I have a critical illness policy covering my wife and I. In current climate decided to check if cheaper available so requested details of policy. The details show its a term assurance policy costing €320 pm for €255k cover and expires 2028 (started 2003). However it also showed sales remuneration of €2545 going to broker in first year and hundreds of € per year going to the broker for the remaining lifetime of the policy from the premium we pay. Is this a typical arrangement or are we been screwed. I rang the insurance company who snottily told me it is standard practice. Any advice appreciated.


----------



## j26 (15 Sep 2009)

Sounds normal enough to me for insurance type stuff.  That was the deal when I worked in insurance (a long long time ago) - a high percentage of the first years premium and then a small percentage of the ongoing premium.


----------



## Sumatra (15 Sep 2009)

The figures given are intended to assist you in understanding how the policy works!

With life assurace products (as opposed to ones with an investment or savings element) it is debatable if they are of any real value to the consumer. The figures are arrived at by complex actuarial calculations using hypothetical assumptions such as projected interest rates, projected administration expenses etc etc. 

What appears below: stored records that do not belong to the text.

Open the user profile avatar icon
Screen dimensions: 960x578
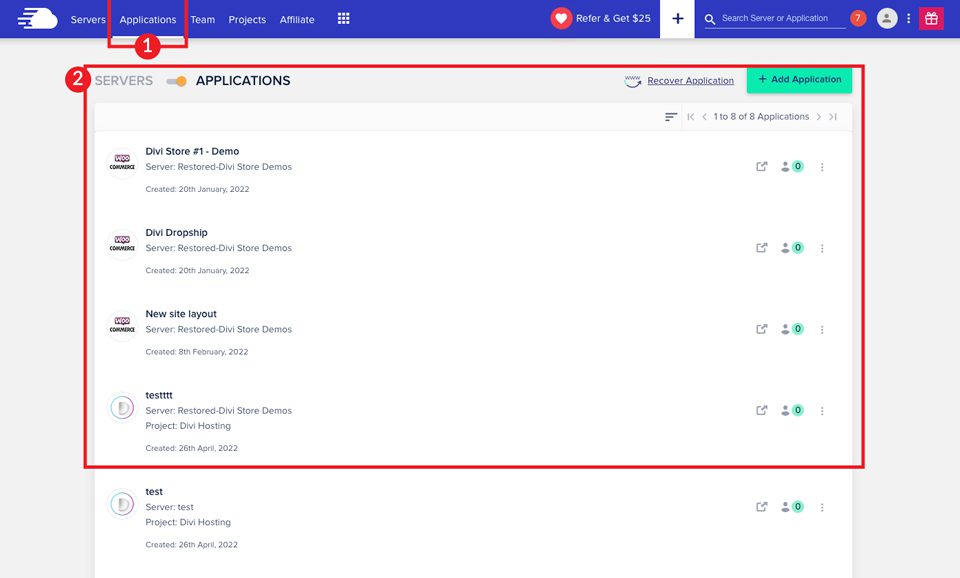tap(887, 19)
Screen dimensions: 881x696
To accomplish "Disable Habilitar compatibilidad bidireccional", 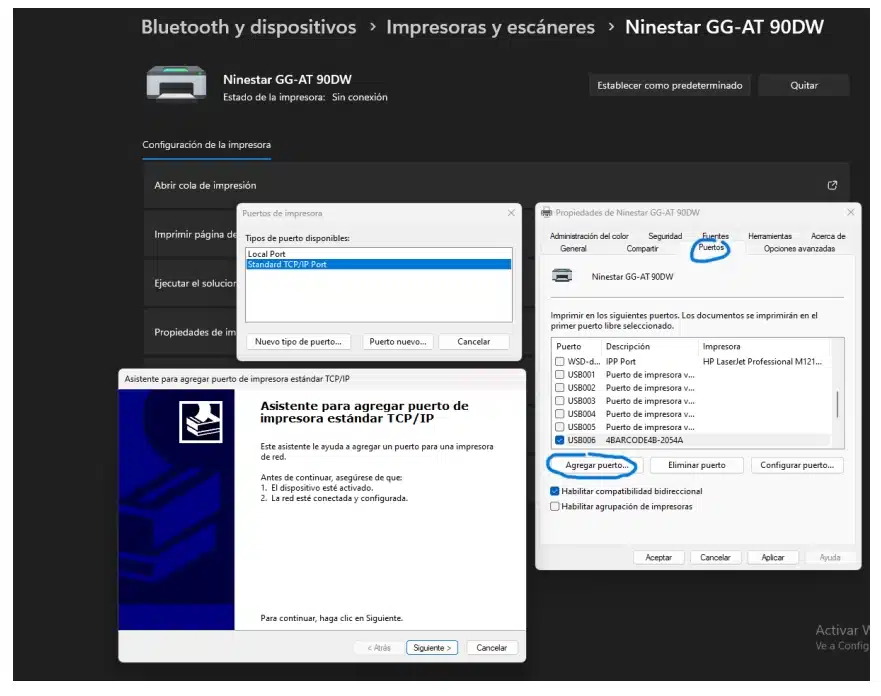I will tap(555, 491).
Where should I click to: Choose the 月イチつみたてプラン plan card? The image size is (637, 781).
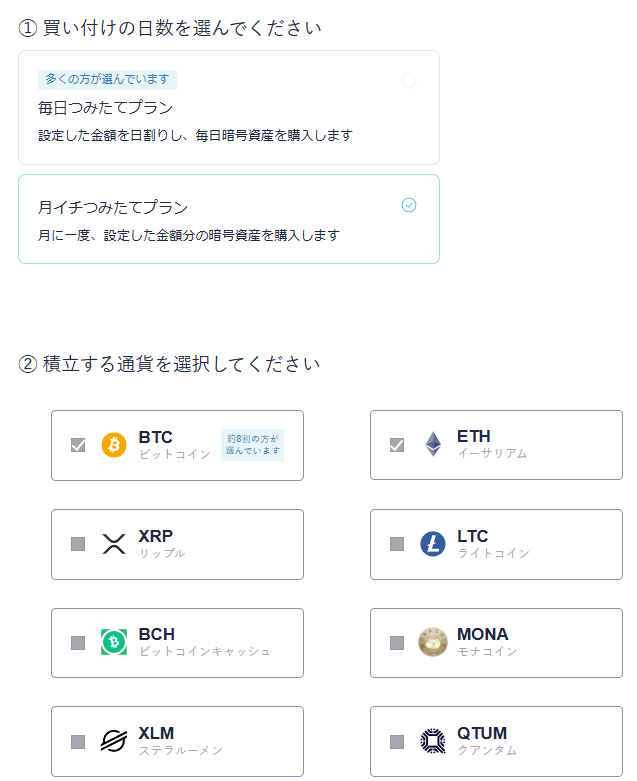pos(229,219)
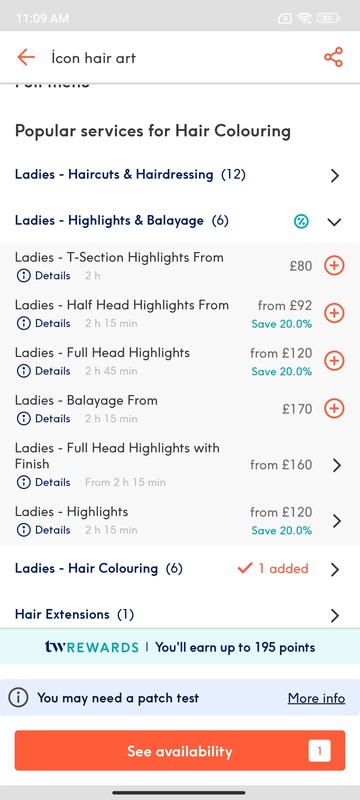
Task: Add Full Head Highlights with plus icon
Action: point(335,361)
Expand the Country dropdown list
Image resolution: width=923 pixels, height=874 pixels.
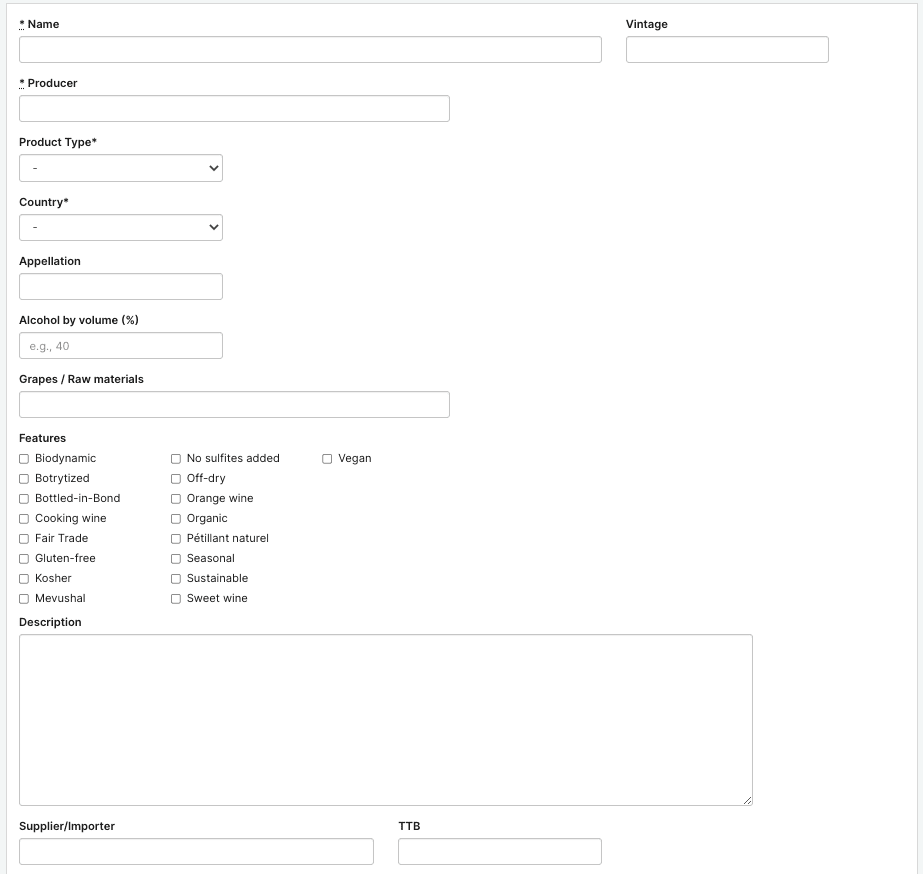click(121, 228)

Any changes to any of the variables used throws the whole illustration out of kilter. To assume all these factors will interact consistently as shown on your illustration is impossible. The only guarantee is that they will not. They cannot be used as a bargaining stance because they do not accurately reflect the renumeration actually paid to the intermediary. So why have them?


----------



## heritage (16 Sep 2009)

In general the main remuneration on these type of policies is 90% in the first year and 3% after that. This can also increase depending on the insurance company and the amount of business placed with a particular company or other schemes that may be in place. For terms shorter than 10 years this would be less usually10% per annum up to 90% initial.

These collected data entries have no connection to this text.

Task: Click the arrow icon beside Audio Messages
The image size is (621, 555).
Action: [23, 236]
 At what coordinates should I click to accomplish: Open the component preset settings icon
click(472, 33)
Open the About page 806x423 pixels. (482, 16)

This would be considered the standard I guess but you will also pay the same price (and sometimes more) if you go direct to the insurance company yourself. Some brokers will also work on a fee only basis and may in certain cases refund any commission to their clients depending on what arrangements they have in place. 

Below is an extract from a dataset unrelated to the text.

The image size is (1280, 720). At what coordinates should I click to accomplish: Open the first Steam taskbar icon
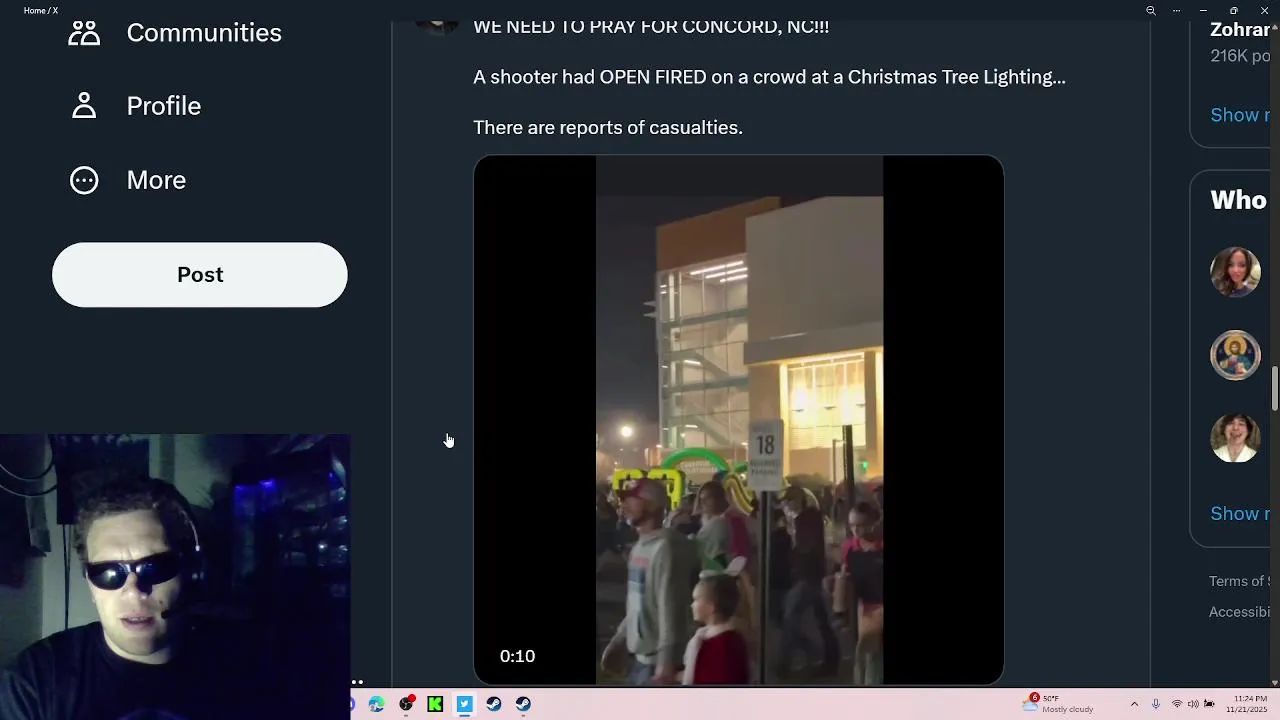click(x=494, y=704)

Either way there is still value to be got by shopping around in many cases. You should ensure that you are matching like for like if you are going to compare a policy on the basis of price and ensure that you are well covered for whatever you need. Your broker should carry out a quick "fact find" which should include information on salary, dependents, any loans, mortgages, other income, expenses etc. - a quick overview of where you are now. From this they can find out how much cover you (or indeed your dependents) need and make recomendations based on this.


----------



## Sumatra (16 Sep 2009)

It is folly to compare these products on price more relevant is to compare the serious illness definitions. Doctors have great fun doing this!


----------